● **TASK BRIEF**:
Which lines of the records below contain the string "computer"? Report each of them.

● **INFORMATION**:

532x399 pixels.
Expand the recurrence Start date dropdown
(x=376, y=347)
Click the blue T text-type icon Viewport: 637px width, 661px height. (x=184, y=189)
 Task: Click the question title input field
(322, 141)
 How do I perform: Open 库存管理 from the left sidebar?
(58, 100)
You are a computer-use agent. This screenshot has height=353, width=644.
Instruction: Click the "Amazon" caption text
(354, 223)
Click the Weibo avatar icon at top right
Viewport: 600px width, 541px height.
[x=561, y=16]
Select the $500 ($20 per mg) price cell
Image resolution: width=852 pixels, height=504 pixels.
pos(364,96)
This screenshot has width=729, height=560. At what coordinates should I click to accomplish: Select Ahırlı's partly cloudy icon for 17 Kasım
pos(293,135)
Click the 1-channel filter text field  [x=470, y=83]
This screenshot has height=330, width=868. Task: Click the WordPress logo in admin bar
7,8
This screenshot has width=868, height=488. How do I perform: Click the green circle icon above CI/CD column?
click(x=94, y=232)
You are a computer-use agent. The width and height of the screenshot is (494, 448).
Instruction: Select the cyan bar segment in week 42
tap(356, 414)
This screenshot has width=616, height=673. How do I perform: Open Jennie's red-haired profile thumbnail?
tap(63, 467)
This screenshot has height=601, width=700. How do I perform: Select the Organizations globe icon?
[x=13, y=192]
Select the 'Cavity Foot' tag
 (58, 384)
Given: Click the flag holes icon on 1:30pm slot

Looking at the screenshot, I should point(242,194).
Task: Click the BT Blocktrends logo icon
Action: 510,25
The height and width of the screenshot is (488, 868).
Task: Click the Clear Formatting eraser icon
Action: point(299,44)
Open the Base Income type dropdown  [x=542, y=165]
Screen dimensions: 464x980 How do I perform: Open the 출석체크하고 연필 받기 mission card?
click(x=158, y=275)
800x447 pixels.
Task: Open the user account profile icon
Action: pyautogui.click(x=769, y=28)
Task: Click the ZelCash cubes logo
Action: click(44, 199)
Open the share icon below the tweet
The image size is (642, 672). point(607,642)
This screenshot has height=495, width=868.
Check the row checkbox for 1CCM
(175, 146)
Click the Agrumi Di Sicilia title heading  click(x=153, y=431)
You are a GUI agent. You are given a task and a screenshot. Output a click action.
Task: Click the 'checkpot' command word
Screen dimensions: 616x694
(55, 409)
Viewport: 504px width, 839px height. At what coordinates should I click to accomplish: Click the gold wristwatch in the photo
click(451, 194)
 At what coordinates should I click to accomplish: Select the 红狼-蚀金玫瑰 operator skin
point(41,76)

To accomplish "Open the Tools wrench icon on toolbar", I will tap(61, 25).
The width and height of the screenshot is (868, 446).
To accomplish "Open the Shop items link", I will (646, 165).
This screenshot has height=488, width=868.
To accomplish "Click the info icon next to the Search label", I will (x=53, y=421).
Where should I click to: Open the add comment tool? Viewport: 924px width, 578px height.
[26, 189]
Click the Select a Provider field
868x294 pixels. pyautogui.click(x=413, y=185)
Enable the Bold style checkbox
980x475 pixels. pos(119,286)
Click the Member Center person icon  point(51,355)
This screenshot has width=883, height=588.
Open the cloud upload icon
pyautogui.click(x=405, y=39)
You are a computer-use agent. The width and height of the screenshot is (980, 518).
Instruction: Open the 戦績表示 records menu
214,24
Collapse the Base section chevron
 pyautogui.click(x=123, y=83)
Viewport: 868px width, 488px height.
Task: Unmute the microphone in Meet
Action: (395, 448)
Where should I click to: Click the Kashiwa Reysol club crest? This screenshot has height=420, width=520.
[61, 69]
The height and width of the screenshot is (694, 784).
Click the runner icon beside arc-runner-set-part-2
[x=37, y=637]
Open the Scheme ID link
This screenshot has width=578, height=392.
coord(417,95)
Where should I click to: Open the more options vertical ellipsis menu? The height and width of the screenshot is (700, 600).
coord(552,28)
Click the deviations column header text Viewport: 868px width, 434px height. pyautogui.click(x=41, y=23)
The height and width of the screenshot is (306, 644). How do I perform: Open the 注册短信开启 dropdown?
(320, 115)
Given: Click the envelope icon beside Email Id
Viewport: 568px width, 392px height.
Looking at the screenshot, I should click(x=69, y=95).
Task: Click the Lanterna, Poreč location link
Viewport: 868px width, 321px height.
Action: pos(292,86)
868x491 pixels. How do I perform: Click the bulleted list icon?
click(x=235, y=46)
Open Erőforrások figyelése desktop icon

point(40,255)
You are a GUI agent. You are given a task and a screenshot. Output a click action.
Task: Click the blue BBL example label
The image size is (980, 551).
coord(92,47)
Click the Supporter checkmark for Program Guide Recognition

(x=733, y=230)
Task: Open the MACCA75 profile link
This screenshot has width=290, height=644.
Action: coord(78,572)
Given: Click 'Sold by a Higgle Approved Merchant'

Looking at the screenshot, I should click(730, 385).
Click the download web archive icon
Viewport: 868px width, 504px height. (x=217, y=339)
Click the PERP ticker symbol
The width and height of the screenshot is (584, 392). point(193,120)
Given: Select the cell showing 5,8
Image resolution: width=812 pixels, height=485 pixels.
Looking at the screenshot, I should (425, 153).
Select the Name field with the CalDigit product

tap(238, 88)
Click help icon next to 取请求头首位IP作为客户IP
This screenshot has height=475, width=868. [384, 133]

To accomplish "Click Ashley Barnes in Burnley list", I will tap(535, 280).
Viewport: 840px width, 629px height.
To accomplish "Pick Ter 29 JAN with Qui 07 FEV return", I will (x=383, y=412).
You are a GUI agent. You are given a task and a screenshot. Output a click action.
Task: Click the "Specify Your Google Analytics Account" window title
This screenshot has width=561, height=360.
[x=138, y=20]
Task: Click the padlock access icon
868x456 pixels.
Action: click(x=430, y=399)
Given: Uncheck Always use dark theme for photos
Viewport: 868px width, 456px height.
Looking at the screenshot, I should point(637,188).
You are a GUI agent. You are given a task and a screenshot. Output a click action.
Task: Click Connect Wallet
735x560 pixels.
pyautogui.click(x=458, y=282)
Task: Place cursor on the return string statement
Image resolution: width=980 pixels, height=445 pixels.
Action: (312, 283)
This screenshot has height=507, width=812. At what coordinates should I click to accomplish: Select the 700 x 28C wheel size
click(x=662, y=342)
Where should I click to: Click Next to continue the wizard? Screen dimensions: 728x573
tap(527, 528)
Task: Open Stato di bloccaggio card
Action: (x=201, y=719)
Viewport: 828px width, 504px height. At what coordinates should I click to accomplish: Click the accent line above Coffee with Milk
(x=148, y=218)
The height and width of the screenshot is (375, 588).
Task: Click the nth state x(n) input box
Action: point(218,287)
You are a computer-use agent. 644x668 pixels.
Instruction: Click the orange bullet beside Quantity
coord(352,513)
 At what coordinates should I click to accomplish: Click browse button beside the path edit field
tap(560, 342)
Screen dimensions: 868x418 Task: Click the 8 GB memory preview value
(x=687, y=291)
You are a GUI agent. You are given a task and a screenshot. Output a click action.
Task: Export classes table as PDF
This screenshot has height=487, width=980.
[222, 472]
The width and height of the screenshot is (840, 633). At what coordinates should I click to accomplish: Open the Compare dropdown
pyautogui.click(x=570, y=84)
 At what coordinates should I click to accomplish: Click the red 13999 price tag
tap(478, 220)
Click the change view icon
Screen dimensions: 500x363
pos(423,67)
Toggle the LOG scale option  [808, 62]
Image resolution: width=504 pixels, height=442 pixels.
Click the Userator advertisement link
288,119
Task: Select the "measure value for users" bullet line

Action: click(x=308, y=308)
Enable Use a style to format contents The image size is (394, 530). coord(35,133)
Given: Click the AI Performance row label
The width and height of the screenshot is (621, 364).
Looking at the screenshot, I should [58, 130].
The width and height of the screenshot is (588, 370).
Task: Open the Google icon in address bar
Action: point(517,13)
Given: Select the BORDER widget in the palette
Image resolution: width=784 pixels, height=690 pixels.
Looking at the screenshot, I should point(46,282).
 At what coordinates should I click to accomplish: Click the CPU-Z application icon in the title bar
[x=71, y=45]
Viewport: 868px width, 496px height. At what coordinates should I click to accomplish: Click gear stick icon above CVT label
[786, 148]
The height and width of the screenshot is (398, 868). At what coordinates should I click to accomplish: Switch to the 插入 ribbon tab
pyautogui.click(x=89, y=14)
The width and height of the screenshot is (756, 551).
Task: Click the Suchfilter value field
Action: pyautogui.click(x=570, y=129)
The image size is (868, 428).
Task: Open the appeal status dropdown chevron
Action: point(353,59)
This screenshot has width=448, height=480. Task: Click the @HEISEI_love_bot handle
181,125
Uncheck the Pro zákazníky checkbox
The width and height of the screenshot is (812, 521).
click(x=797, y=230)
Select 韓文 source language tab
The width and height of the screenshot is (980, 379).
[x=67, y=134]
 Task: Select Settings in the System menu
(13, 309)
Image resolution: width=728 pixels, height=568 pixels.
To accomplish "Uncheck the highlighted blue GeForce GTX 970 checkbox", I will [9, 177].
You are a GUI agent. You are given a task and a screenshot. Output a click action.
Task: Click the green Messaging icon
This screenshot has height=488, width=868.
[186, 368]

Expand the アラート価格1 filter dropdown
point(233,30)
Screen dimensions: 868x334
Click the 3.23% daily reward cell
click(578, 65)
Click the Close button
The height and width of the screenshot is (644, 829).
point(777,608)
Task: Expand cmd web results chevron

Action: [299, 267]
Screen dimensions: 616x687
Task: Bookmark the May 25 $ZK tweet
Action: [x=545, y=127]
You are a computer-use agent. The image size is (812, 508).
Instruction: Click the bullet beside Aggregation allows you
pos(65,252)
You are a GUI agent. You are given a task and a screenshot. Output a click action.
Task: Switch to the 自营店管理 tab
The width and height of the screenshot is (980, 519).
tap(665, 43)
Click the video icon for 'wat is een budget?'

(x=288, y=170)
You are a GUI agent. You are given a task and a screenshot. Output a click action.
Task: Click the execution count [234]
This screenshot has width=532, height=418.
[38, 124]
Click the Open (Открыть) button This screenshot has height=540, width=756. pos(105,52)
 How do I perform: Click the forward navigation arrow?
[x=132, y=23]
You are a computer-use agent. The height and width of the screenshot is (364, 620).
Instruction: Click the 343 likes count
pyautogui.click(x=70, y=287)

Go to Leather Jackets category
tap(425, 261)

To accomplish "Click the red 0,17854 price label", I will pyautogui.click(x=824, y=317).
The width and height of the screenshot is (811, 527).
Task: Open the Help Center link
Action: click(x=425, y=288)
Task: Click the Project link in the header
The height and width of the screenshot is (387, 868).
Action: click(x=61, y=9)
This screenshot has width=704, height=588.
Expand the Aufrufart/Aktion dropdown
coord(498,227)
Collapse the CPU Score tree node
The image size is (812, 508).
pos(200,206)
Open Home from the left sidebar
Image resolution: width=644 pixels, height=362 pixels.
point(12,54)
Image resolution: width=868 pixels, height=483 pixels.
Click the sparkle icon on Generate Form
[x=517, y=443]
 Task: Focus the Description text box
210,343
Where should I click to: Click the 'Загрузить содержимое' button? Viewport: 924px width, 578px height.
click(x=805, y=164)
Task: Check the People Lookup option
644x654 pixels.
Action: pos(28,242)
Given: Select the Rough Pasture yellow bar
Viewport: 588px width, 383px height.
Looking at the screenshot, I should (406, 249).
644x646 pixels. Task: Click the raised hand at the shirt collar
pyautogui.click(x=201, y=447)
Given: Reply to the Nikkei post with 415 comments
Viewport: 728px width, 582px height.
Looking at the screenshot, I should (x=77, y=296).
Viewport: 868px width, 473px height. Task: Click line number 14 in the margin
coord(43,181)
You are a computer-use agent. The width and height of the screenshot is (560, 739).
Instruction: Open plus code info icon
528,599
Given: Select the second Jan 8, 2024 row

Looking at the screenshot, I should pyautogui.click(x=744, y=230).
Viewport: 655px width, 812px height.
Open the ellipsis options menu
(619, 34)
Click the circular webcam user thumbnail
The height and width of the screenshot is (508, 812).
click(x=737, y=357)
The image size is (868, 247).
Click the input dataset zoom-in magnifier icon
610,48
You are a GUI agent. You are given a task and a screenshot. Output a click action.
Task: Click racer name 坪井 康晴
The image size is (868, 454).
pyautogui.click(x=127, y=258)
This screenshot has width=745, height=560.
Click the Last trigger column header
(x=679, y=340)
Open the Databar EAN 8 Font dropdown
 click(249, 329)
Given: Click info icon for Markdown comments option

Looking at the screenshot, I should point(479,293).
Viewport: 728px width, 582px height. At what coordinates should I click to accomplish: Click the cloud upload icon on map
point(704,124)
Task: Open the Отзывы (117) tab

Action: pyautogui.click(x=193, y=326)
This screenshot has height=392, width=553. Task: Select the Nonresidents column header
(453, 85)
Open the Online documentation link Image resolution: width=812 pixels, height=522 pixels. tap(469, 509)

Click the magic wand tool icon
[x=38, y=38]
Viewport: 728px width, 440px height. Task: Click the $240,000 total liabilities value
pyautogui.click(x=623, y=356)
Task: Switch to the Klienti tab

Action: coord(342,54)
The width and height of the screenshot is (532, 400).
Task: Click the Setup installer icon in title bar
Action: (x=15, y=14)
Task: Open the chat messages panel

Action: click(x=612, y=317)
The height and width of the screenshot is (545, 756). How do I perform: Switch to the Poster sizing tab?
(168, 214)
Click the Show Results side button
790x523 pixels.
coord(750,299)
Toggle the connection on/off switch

● **SOLUTION BELOW**:
You are a computer-use agent. This screenshot has height=353, width=644.
You are a computer-use agent. The width and height of the screenshot is (494, 448).
You are a computer-use agent. The width and height of the screenshot is (980, 518).
You are a computer-use agent. 644x668 pixels.
You are a computer-use agent. The image size is (812, 508).
You are a computer-use agent. The height and width of the screenshot is (364, 620).
You are a computer-use agent. The width and height of the screenshot is (560, 739).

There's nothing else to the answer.